Given information START

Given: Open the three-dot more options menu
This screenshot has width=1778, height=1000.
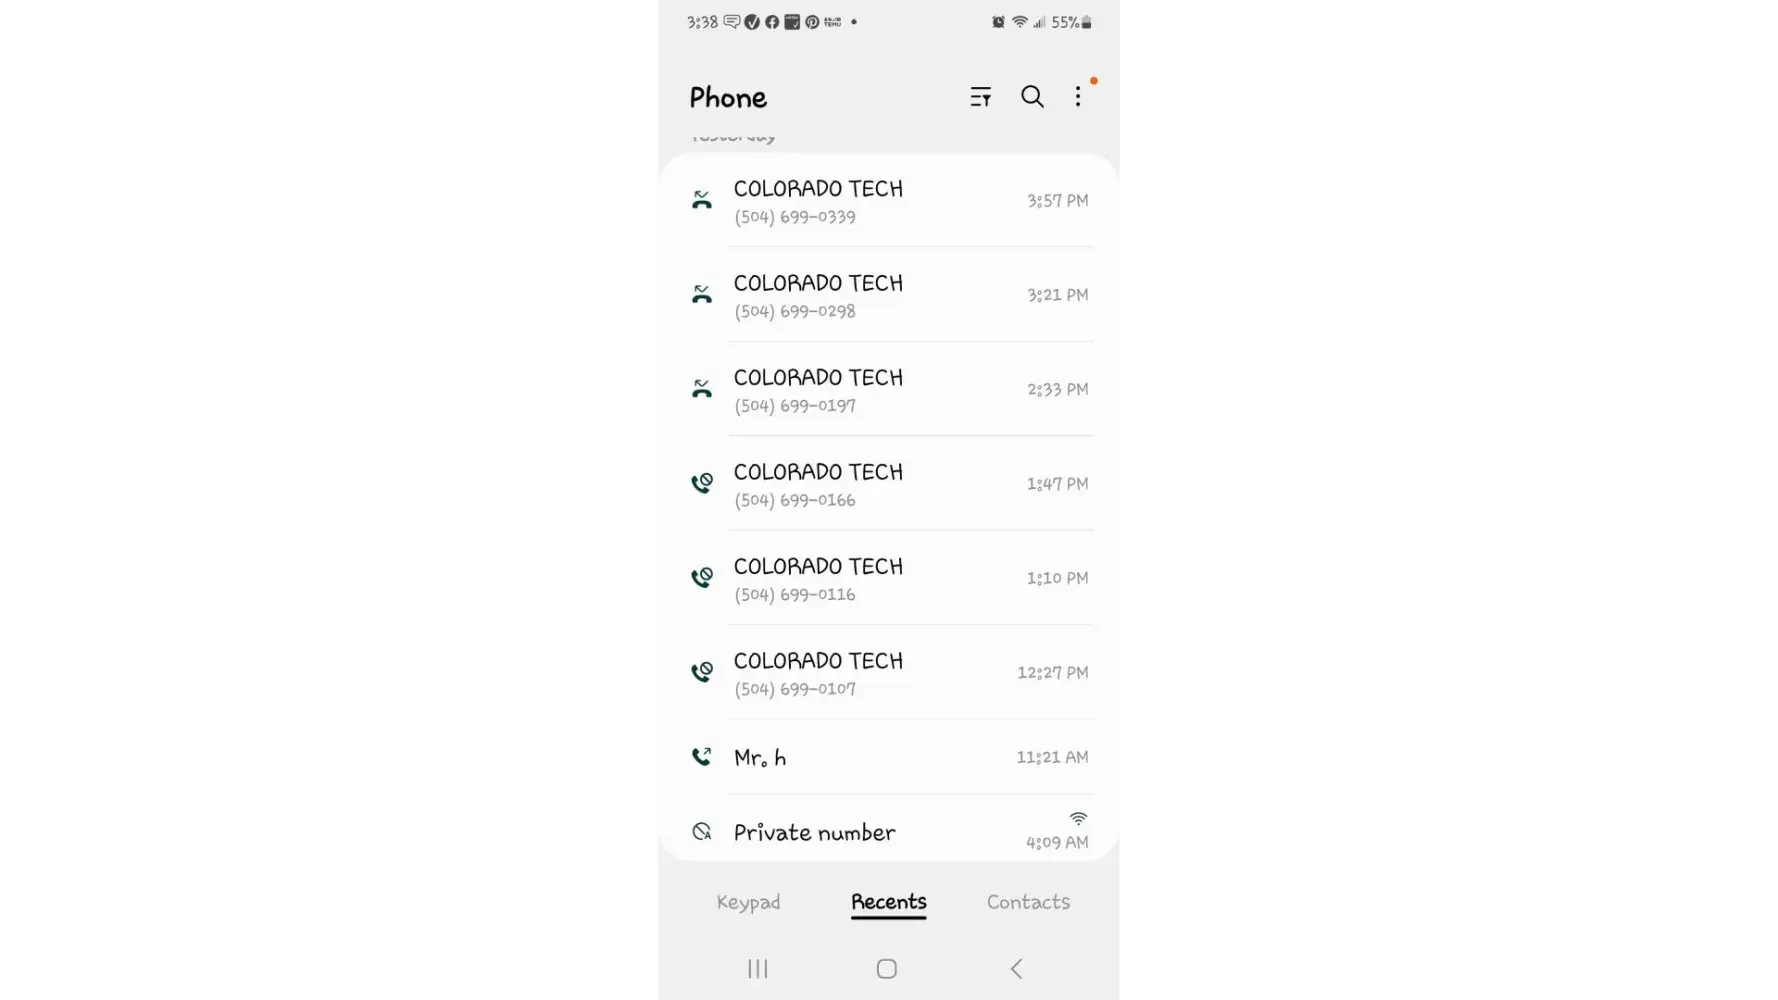Looking at the screenshot, I should pos(1078,97).
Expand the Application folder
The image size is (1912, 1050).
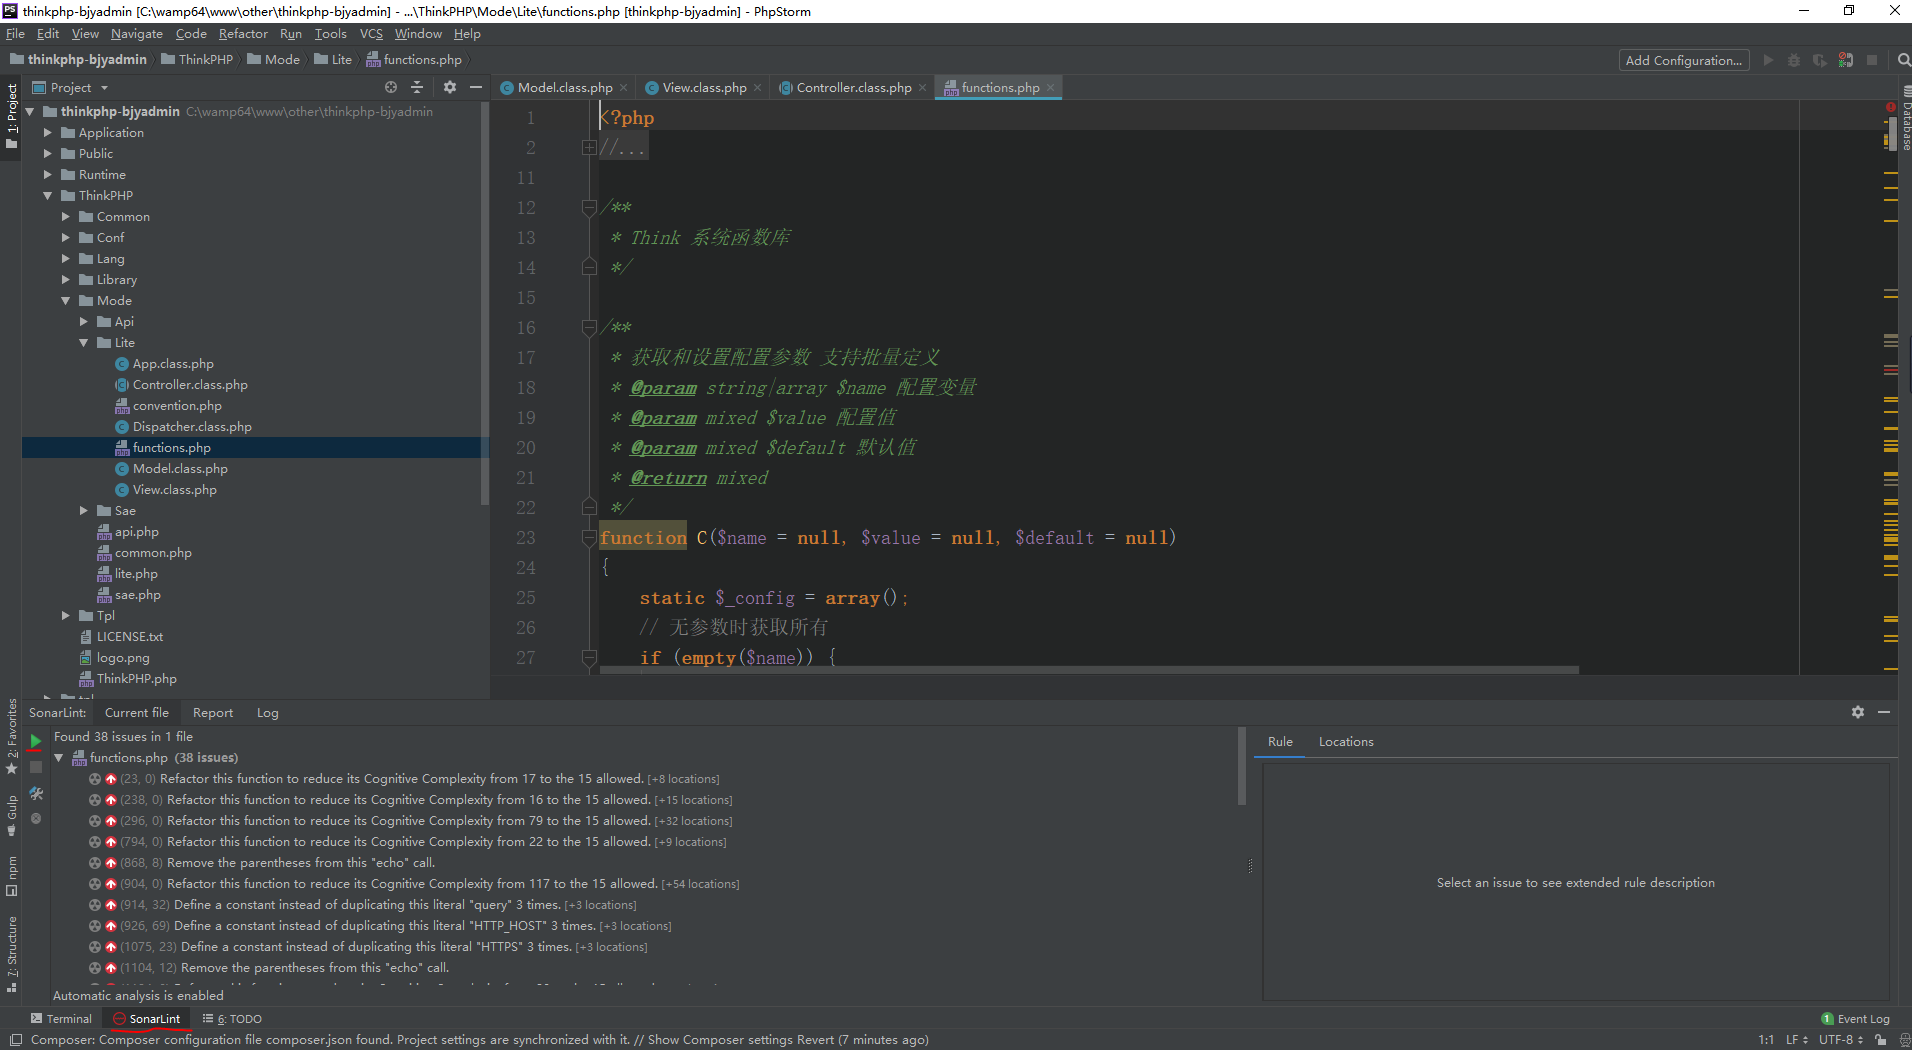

Given information END

**Problem description:** What is needed is the data above, retyped exactly, with every picture left out.

**Solution to the exercise:**
Given: Open the three-dot more options menu
This screenshot has width=1778, height=1000.
Looking at the screenshot, I should pos(1078,97).
Expand the Application folder
The image size is (1912, 1050).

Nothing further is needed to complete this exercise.